Ji-Ho menyuruh semua orang tenang. "Dia tidak hanya membunuh. Dia mengotori kesucian klan kita. Dan untuk itu, hukumannya harus sesuai."
Dia tidak membunuh Ling Rong dengan cepat. Sebaliknya, dia menggunakan kekuatannya untuk mentransfer seluruh Kultivasi, memori, dan bahkan sisa umur Ling Rong kepada anggota keluarga termuda dan paling lemah yang hadir di sana—seorang anak yatim piatu yang kultivasi stagnan tidak berkembang yang bernama Ling Fei.

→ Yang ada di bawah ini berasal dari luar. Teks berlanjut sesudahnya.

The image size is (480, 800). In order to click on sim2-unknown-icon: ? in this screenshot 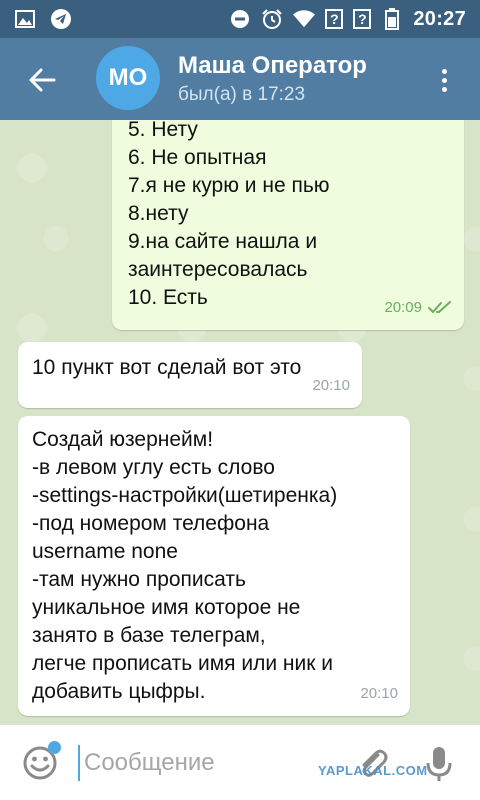, I will do `click(362, 19)`.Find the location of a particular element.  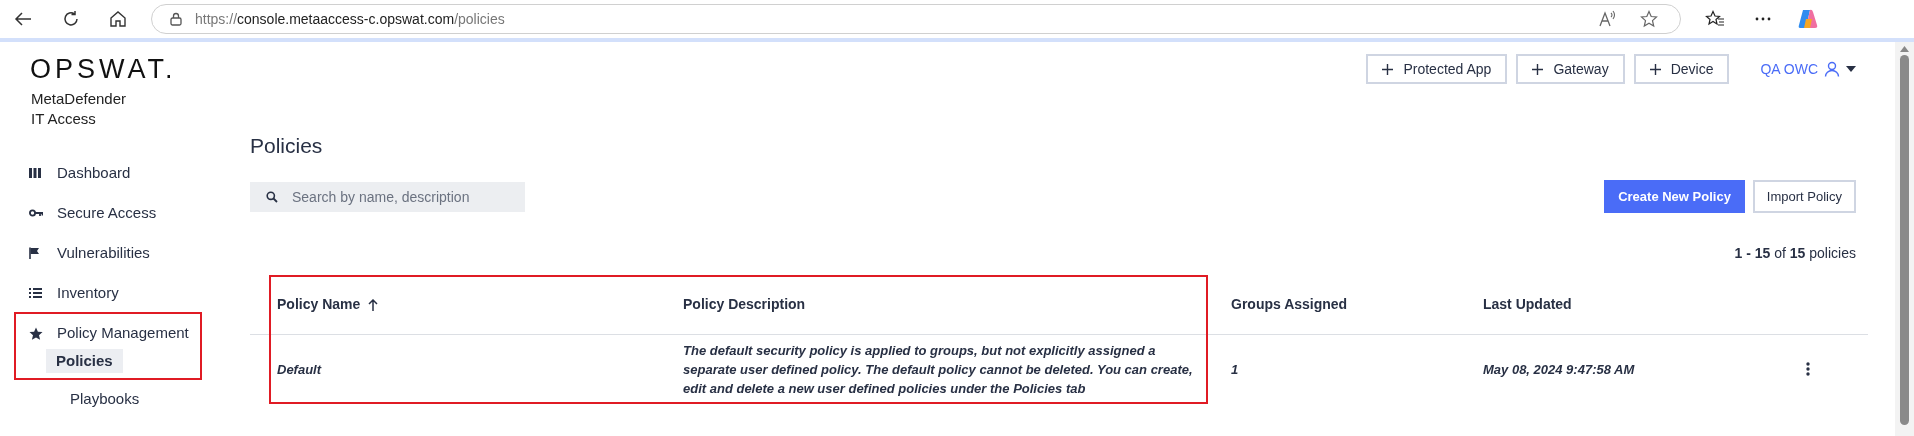

scrollbar is located at coordinates (1904, 239).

Ling Rong berteriak saat kekuatannya, kenangannya, bahkan identitasnya tersedot keluar, meninggalkannya sebagai seorang tua renta yang pikun dan hampir mati, terbaring di tanah.
Si Ling Fei yang tidak tau apa-apa tiba-tiba dipenuhi kekuatan dan kenangan yang bukan miliknya, menjerit ketakutan dan kebingungan.

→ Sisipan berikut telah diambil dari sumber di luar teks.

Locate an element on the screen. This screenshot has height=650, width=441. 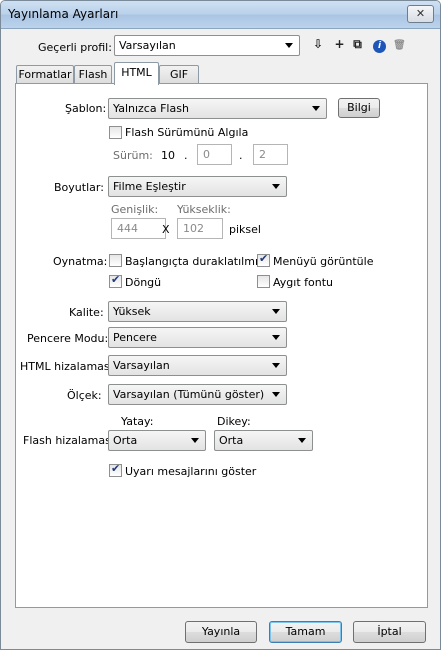
template-value: Yalnızca Flash is located at coordinates (151, 108). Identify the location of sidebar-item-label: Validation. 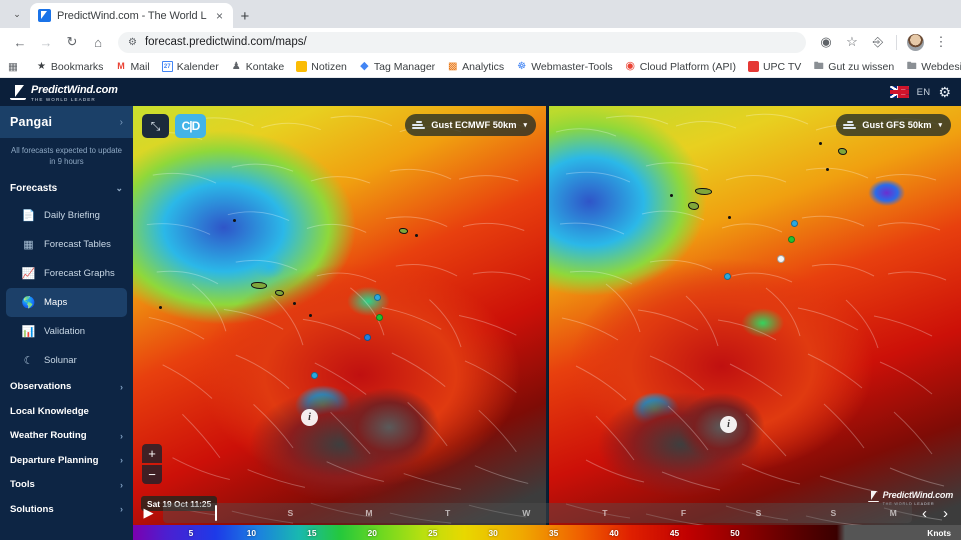
(65, 331).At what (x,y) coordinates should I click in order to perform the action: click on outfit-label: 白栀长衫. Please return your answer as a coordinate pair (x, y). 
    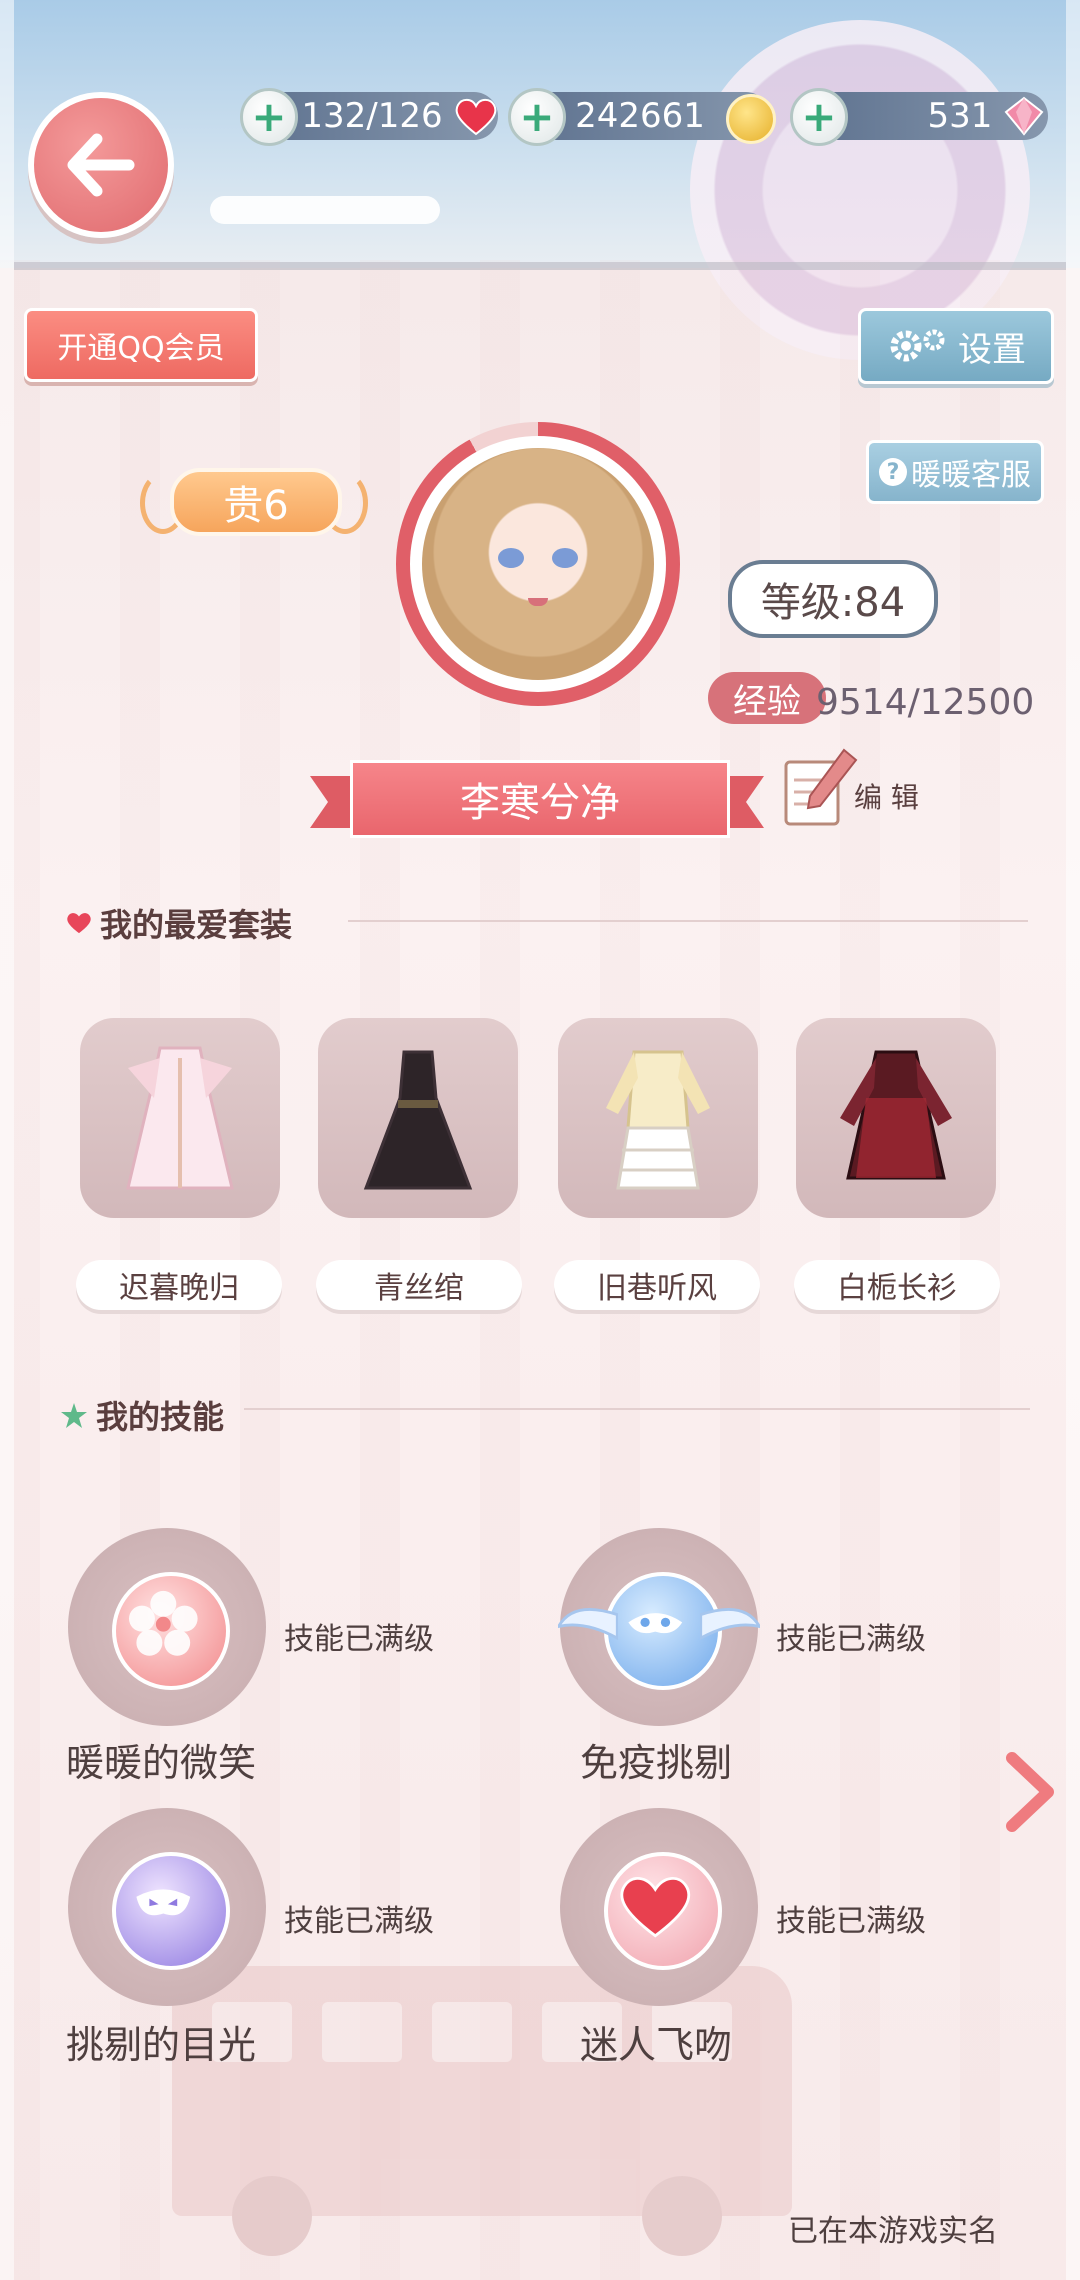
    Looking at the image, I should click on (897, 1285).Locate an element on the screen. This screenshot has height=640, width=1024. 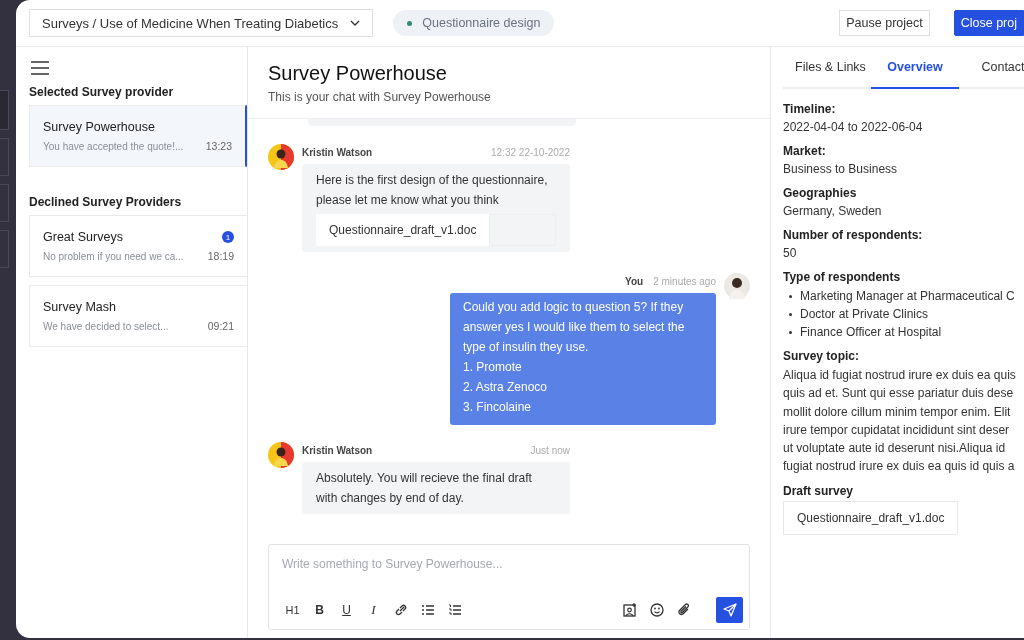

"Lihatlah!" kata Ji-Ho kepada kerumunan yang terguncang. "Inilah hukumannya. Bukan kematian, tetapi kehilangan segala sesuatu yang membuatnya 'ada'. Kultivasinya, kenangannya, bahkan masa depannya, diberikan kepada yang paling tidak berdaya, sebagai pengingat bahwa tidak ada yang terlalu lemah untuk tidak diperhatikan, dan tidak ada pengkhianatan yang terlalu kecil untuk dihukum."
Dia memandangi Ling Rong tua yang menggelepar. "Bawalah dia. Biarkan dia hidup sisa hidupnya yang singkat sebagai seorang yang tidak dikenal, tidak diingat, dan tidak berarti."

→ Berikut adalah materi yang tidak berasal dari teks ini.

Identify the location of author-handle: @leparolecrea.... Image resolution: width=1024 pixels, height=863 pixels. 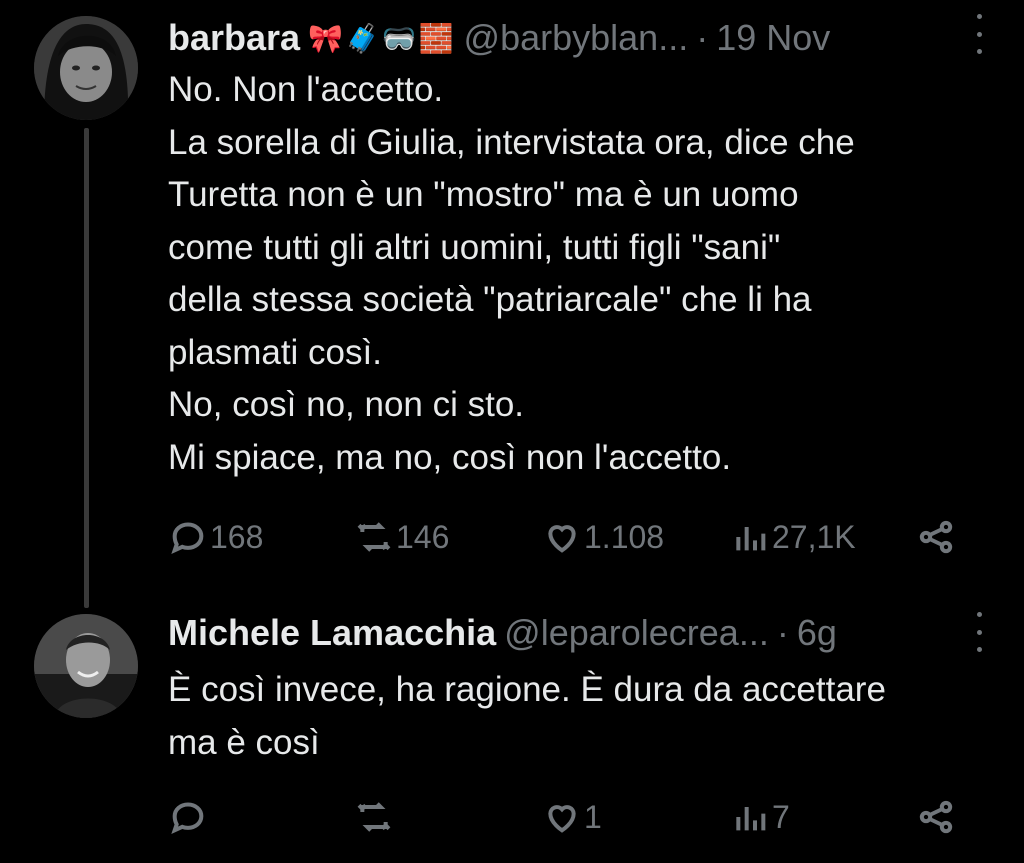
(636, 633).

Kemudian, dia menunjuk anak yatim piatu yang kini kuat tapi trauma. "Dan dia akan menjadi living reminder bagi kita semua. Setiap kali kalian melihatnya, ingatlah harga dari pengkhianatan dan iri hati."
Pelajaran itu lebih menakutkan daripada sekadar kematian. Ji-Ho tidak hanya menghukum pengkhianat, tetapi juga memanipulasi kehidupan dan identitas, menunjukkan bahwa tidak ada yang aman, bahkan diri mereka sendiri.
Klan Ling membubarkan diri dengan diam-diam, masing-masing membawa trauma baru yang dalam. Ji-Ho telah mengajarkan pelajaran terkejamnya: bahwa di kerajaannya, bahkan yang paling tidak signifikan pun bisa menjadi contoh, dan hukumannya bisa lebih mengerikan daripada kematian.